Screenshot grounding data
——————
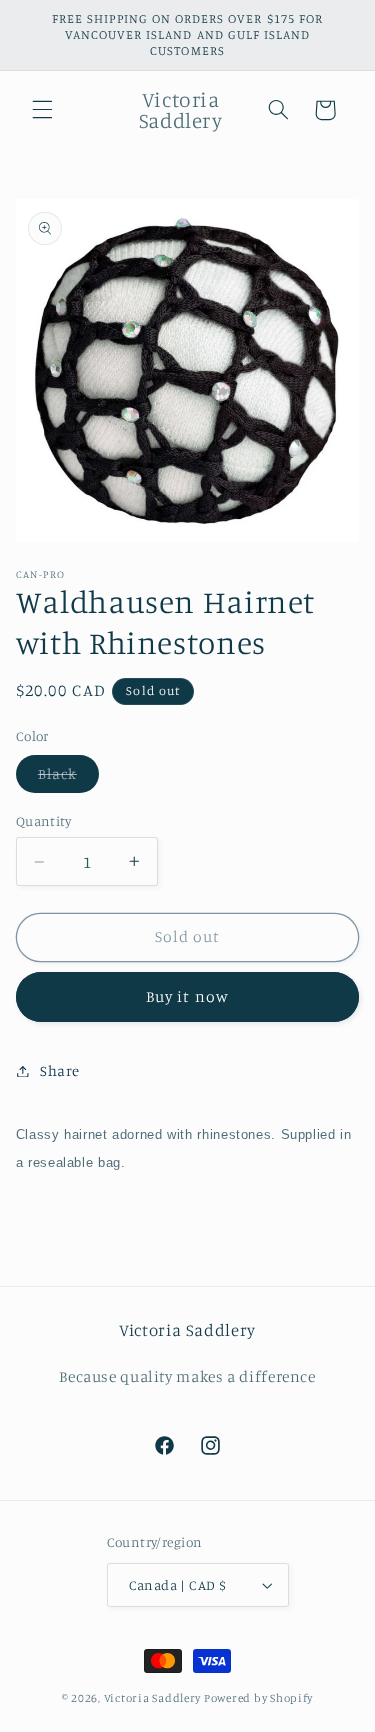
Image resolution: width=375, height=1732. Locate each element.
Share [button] (60, 1070)
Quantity (43, 821)
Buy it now (187, 996)
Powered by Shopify (258, 1698)
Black (68, 778)
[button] (42, 110)
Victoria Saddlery (153, 1698)
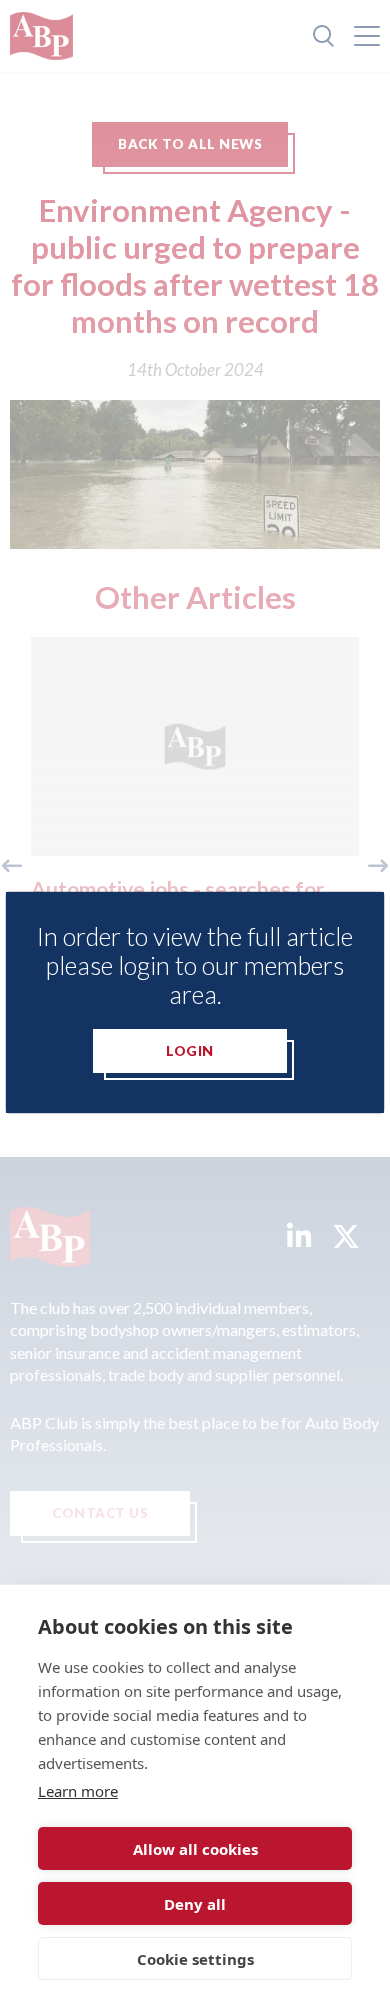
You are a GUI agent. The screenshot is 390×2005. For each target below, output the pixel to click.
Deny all (195, 1904)
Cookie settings (195, 1959)
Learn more (78, 1791)
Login (190, 1051)
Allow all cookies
——————
● Task prompt: What you return must match, line for line, the records from the line containing "[button] (42, 110)" through their end, with both ends included and no pictures.

● Output of the exercise:
[button] (42, 110)
Victoria Saddlery (153, 1698)
You are a GUI agent. The screenshot is 390×2005. For each target below, output the pixel to click.
Deny all (195, 1904)
Cookie settings (195, 1959)
Learn more (78, 1791)
Login (190, 1051)
Allow all cookies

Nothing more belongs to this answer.